The financial industry is helping itself to consumers’ personal data without any checks or monitoring from governments, a new Privacy International report revealed on Wednesday.

Consumers’ social media behaviour is not only monitored by employers, but also by credit rating financial institutions, such as banks and insurance companies. The information gathering has now expanded to include call logs, text messages, and social networks. What is being evaluated is no longer individual decisions and behaviour, but who individuals are and with whom they interact, and how. 

The danger is not only that this data is being concentrated without the consumers’ authorization by companies, obliterating any sense of privacy, but that surrendering private date may become a prerequisite for access to credit. 

A new field study report by Privacy International points to the emergence of the ‘fintech’ technology, with is in essence data-mining on behalf of corporate institutions, including banks.
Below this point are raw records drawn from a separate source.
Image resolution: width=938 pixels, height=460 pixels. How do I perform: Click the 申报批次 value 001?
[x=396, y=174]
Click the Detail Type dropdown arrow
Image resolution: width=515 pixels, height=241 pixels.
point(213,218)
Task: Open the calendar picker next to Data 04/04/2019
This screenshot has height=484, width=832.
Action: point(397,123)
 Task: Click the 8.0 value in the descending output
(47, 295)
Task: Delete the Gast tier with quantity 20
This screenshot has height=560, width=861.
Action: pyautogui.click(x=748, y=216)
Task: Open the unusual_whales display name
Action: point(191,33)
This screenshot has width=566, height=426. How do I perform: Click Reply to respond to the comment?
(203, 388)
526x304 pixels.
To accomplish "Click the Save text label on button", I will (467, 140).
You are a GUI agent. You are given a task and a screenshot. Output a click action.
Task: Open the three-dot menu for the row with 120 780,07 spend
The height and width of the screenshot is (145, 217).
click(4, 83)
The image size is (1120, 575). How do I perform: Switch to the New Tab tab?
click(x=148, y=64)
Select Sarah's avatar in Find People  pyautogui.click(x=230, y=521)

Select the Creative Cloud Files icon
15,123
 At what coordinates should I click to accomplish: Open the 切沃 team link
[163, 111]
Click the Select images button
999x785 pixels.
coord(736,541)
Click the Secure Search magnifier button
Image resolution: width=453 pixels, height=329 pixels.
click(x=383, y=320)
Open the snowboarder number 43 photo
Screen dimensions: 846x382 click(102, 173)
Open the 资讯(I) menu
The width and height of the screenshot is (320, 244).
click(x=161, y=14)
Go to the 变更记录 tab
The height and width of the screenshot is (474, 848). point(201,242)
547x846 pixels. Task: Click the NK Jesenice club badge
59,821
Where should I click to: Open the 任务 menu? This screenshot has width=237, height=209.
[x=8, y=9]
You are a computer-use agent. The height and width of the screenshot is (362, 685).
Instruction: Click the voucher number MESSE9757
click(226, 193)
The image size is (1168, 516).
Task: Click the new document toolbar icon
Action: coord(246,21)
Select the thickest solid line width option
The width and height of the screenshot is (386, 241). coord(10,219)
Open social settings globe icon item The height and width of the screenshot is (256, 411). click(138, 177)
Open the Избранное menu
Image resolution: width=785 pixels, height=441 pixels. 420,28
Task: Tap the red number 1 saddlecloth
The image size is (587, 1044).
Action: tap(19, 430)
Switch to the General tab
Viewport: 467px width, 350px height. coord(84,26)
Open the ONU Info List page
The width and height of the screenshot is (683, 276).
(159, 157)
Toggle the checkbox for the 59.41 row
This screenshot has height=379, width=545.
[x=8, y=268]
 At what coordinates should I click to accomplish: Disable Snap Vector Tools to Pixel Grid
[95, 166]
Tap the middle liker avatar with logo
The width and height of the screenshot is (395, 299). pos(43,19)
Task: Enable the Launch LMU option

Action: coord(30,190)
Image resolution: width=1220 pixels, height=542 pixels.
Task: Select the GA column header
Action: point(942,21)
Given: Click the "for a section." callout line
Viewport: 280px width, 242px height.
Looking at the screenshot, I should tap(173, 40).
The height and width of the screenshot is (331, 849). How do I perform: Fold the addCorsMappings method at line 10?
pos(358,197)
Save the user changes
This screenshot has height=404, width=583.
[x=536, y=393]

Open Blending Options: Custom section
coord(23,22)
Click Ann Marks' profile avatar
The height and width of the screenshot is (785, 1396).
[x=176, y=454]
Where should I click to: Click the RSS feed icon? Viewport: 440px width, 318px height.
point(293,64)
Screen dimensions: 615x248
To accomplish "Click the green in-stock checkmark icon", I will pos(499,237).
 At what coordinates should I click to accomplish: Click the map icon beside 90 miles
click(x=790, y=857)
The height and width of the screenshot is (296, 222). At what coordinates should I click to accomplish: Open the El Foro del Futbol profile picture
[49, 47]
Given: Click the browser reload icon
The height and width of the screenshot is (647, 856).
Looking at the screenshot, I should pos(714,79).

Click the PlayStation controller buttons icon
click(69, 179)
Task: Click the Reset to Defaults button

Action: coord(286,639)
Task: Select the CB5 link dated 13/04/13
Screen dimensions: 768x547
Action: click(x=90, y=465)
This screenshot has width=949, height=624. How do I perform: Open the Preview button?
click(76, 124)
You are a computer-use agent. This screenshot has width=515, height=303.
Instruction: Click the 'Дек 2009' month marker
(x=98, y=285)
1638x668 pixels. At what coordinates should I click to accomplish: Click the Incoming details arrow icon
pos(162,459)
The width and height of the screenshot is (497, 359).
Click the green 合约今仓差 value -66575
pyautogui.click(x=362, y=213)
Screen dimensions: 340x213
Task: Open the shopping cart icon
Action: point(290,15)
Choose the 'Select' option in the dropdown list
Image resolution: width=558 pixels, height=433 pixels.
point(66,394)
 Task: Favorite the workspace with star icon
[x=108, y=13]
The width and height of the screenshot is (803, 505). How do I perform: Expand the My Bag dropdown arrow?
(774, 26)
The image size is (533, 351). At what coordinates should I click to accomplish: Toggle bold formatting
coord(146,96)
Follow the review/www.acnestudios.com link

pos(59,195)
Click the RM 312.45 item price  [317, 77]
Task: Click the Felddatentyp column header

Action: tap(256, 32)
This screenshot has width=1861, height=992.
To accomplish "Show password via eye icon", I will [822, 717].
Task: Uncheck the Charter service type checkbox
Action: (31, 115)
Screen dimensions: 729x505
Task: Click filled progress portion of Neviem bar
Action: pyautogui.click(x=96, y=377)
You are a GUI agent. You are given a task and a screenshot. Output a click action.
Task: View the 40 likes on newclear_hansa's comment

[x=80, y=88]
This new technology allows for the expansion in consumer data-mining that is neither understood nor checked by governments either in emerging or in developed economies.

The Privacy International report outlines how fintech threatens privacy and other fundamental rights by focusing on two case studies. Using research that analyses the India Stack initiative, built upon the Aadhaar identification number in India, and credit scoring apps and services in Kenya, the report shows how information that is traditionally considered irrelevant to the financial sector, such as social media usage and smart phone habits underpin credit rating strategies.  

“The fintech sector is using vast sources of our personal information to create our financial identity – data from our spending, our social networks, our phones. The sector must begin to recognise the risks and harms are emerging from its work, particularly in parts of the world with limited or non-existent data protection legislation. We need governments and regulators to ensure that advancements in fintech do not violate privacy,” PI Research Officer Dr. Tom Fisher says.”

The term ‘fintech’ has been defined by PricewaterhouseCoopers as “a dynamic segment at the intersection of the financial services and technology sectors. An increasing number of technology-focused start-ups are focusing on alternative credit scoring, Insurtech and Regtech.

A survey by Ernst & Young found the use of ‘fintech’ by consumers with access to the Internet in developing markets including Brazil, India, China, Mexico and South Africa, was considerably higher than the global average. Privacy International will speak about the report findings at the LAVITS conference in Chile on 30 November.